Arbeitsanweisung
Beantworte diese Fragen zum Text über Befiederung und Pfeilgeschwindigkeit:
(a) Welches Doppler-Radar kam neben dem ProChrono zum Einsatz?
(b) Nach welchen Entfernungen wurde die Geschwindigkeit der Pfeile gemessen?
(c) Wie viele verschiedene Federn wurden getestet?

Der Einfluss der Befiederung auf die Pfeilgeschwindigkeit

Je länger und größer die Federn eines Pfeiles sind, desto langsamer fliegt er! Diese Ansicht ist unter den Bogenschützen sehr weit verbreitet und allgemein als richtig anerkannt. Aber: Stimmt das auch? Und wenn ja, wie viel mehr an Geschwindigkeitsverlust macht eine größere Feder gegenüber einer kleineren eigentlich aus?

Wir sind der Sache nachgegangen. Diesmal nicht nur mit unserem „normalen“ Geschwindigkeitsmesser ProChrono, sondern auch mit einem Doppler-Radar (dem sog. LabRadar) das zur Messung von Geschossen jedweder Art verwendet wird.

Geschwindigkeitsmessgeräte Chrony und LabRadar

Hauptsächlich wird dieses Messgerät bei Schusswaffen eingesetzt, es kann aber auch bei Pfeil und Bogen verwendet werden. Mit dem LabRadar lassen sich Geschwindigkeitsdaten von Pfeilen während des Flugverlaufs messen und aufzeichnen.

So konnten wir nicht nur die Abschussgeschwindigkeit aller getesteten Pfeile und Federn, sondern auch die Geschwindigkeiten, die die Pfeile nach 20, 30, 40 und 50 Metern noch hatten, exakt ermitteln. Und das Ganze gleich bei einer Vielzahl von durchgeführten Schüssen, um valide Daten zu erhalten.

Welche Federn haben wir getestet?

Getestet haben wir sechs verschiedene Federn, die alle eine unterschiedliche Federfläche haben. Alle Federn wurden gerade angebracht und die Pfeile dreifach befiedert.

Aufgelistete Einträge

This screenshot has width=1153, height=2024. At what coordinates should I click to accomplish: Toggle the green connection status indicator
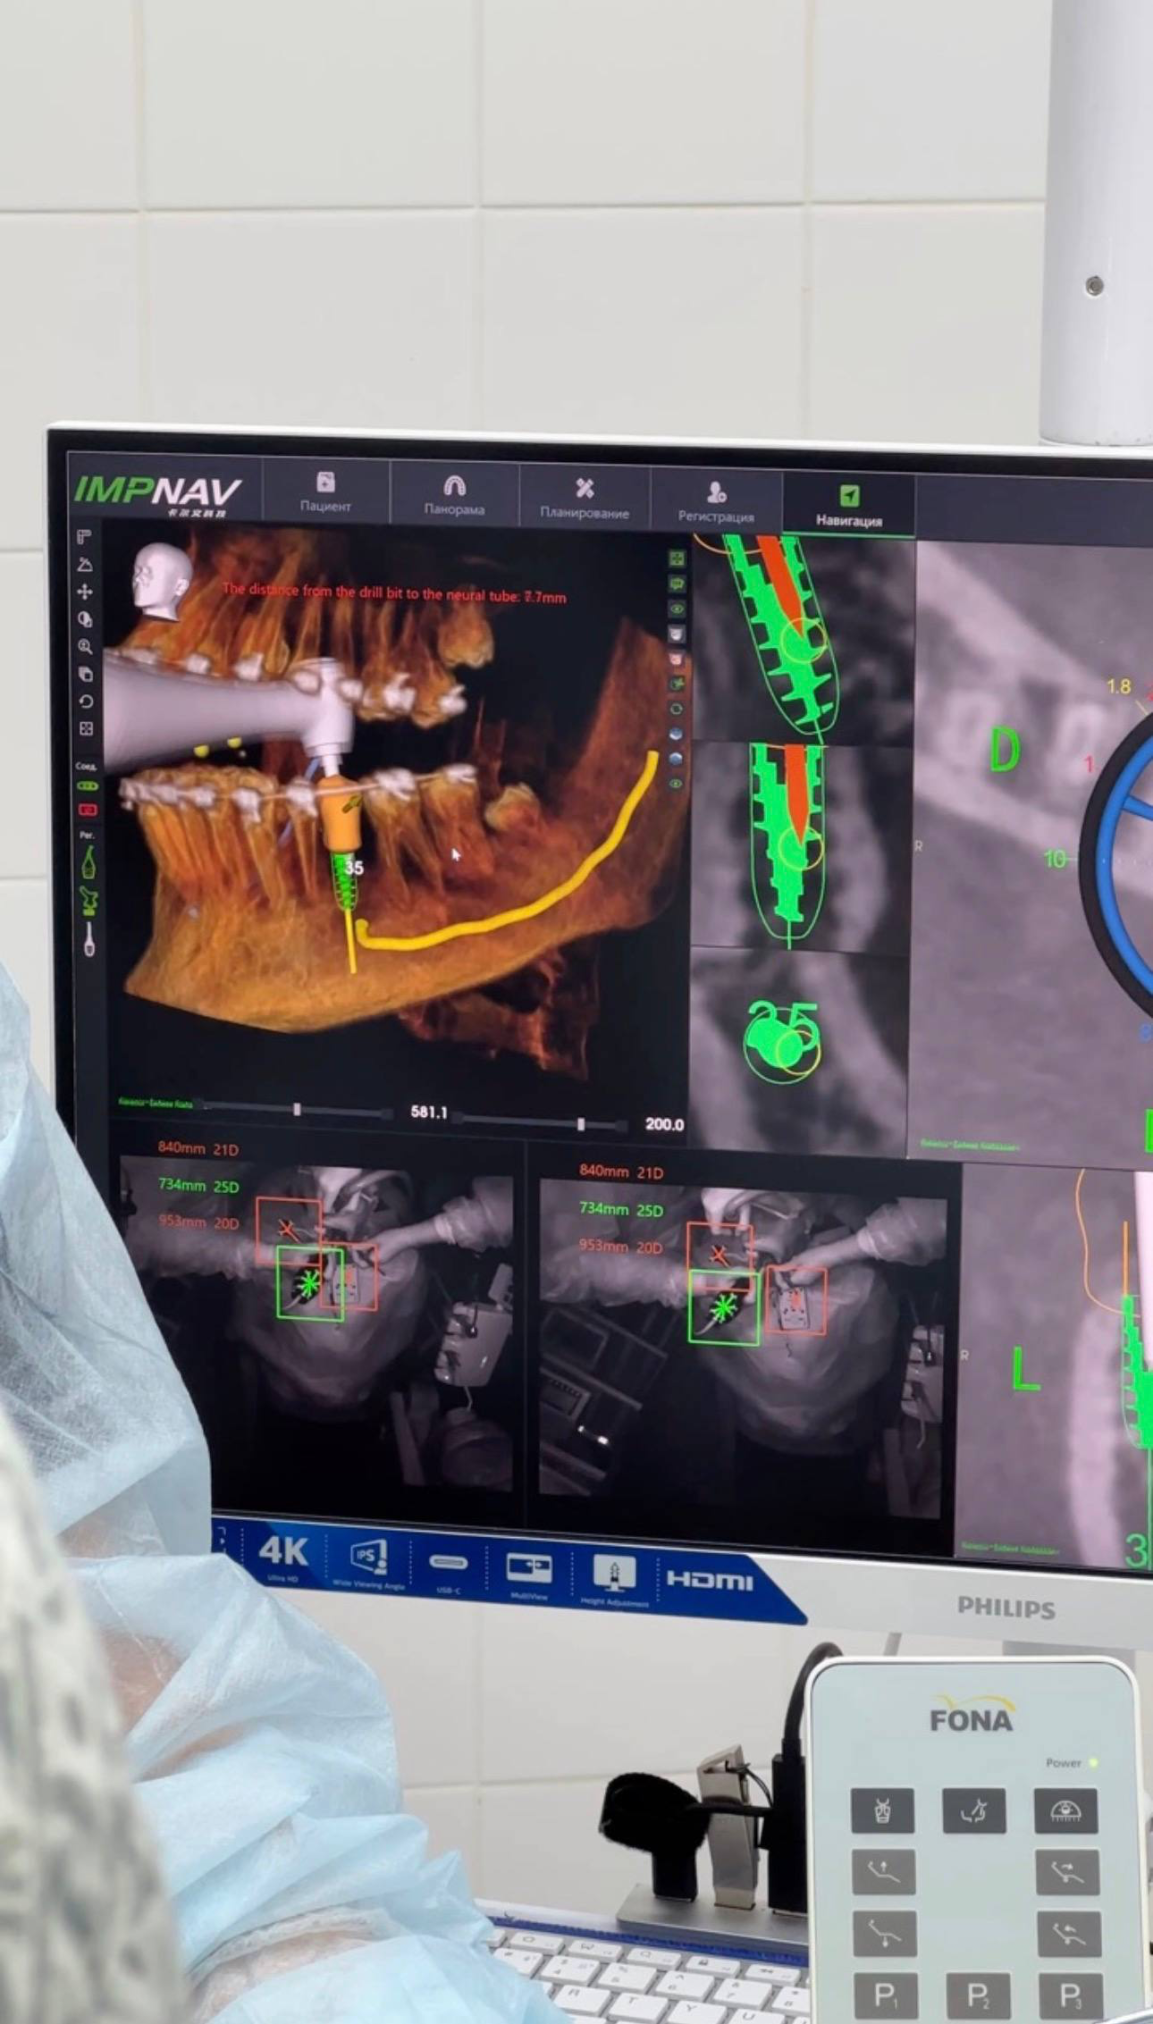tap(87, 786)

--

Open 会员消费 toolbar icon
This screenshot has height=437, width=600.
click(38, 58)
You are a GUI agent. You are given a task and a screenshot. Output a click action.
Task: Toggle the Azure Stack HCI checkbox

---

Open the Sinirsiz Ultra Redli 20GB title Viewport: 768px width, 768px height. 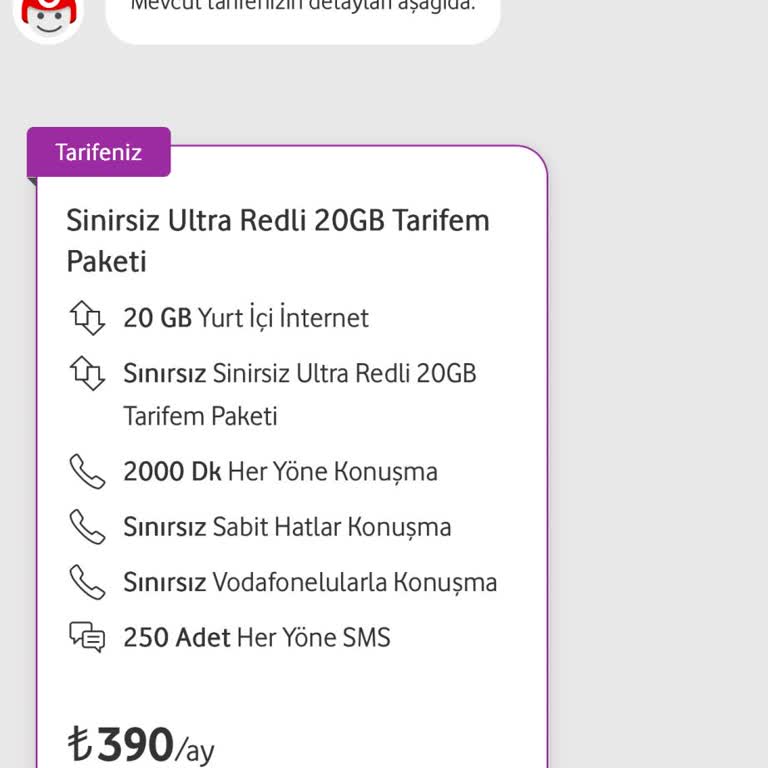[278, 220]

Lösung
(a) Das LabRadar.
(b) Nach 20, 30, 40 und 50 Metern.
(c) Sechs.